EXERCISE DESCRIPTION>
Each line that contains "will" needs to be copied from the listing.

GIVEN DATA>
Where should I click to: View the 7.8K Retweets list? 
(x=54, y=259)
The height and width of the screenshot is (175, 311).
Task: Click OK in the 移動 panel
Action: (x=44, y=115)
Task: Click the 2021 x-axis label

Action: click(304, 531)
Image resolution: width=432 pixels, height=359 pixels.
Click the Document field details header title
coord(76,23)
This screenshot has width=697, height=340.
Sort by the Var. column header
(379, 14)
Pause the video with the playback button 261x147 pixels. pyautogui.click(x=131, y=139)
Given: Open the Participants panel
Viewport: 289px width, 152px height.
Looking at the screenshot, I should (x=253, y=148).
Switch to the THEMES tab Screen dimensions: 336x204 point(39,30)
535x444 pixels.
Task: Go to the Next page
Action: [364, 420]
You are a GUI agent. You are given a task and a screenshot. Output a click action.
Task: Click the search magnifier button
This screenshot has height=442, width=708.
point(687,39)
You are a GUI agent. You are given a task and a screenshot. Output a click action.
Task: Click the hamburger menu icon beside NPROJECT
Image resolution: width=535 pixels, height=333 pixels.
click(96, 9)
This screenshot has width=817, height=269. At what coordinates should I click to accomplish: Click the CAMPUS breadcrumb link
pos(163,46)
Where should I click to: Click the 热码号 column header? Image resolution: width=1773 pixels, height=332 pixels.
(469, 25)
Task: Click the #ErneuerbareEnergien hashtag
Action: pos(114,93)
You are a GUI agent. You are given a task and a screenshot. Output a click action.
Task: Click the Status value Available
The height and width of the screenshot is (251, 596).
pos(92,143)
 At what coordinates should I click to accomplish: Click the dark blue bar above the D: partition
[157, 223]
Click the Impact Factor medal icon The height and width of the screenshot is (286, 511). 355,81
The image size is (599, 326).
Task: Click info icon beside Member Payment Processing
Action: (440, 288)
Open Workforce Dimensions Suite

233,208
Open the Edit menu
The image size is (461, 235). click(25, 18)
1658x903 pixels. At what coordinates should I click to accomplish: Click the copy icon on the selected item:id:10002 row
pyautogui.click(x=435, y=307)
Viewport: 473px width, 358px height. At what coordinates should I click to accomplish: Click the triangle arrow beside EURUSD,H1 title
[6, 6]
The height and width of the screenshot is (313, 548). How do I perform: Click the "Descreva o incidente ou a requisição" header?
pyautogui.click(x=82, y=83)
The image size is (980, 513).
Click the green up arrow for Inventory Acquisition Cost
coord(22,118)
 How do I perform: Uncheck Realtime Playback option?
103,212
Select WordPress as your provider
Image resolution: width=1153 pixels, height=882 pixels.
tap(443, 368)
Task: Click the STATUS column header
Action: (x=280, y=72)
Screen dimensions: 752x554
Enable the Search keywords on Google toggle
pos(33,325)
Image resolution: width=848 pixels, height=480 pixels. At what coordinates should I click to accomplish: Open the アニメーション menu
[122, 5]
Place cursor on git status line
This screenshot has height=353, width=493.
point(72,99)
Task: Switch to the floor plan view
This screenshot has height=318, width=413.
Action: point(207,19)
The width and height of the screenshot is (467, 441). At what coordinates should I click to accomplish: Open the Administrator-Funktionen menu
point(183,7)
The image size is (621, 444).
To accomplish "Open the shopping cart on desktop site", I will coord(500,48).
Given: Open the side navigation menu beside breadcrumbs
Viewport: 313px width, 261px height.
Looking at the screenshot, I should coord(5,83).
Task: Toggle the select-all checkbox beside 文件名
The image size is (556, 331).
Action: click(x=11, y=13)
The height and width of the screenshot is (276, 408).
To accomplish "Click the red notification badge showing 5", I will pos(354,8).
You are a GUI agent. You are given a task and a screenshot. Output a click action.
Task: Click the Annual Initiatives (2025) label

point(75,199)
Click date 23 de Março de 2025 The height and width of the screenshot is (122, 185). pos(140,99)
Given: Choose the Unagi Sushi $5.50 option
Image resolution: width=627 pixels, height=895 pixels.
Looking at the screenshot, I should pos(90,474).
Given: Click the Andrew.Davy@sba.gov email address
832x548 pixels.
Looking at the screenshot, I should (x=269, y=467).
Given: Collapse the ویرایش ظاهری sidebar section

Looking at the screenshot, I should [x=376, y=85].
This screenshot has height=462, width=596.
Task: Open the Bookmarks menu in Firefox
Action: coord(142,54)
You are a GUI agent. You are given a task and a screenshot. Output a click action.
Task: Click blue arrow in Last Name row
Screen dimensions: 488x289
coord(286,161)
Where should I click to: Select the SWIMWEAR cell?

YOUR SOLUTION>
To accomplish "Open the shopping cart on desktop site", I will coord(500,48).
To accomplish "Click the red notification badge showing 5", I will pos(354,8).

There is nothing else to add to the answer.